■ **EXERCISE DIRECTIONS**:
Write each line out exactly, from the one containing "Switch to the Mail settings tab" through the final line of the data, and keep pictures out of the copy.

Stored data entries:
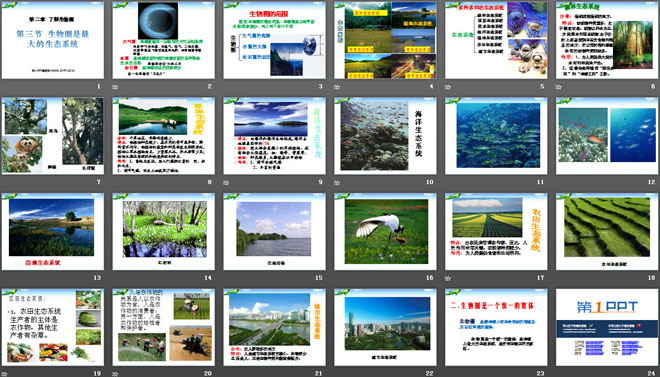Viewport: 660px width, 377px height.
Task: Select slide 13 wetland ecosystem thumbnail
Action: 53,231
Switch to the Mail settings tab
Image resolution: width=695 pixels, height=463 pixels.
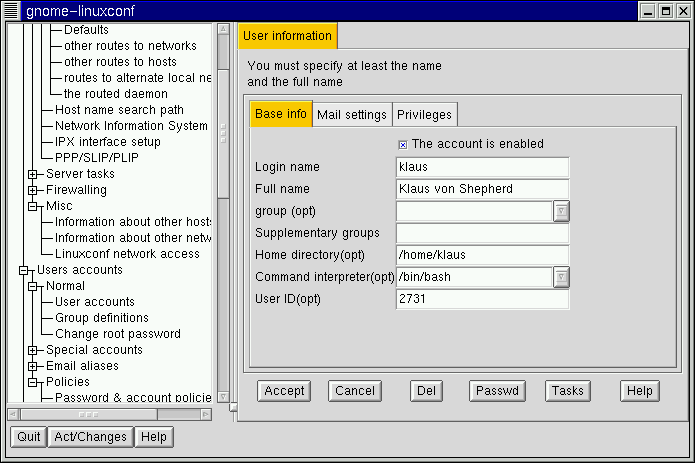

■ **SOLUTION TO THIS PROBLEM**:
Switch to the Mail settings tab
Image resolution: width=695 pixels, height=463 pixels.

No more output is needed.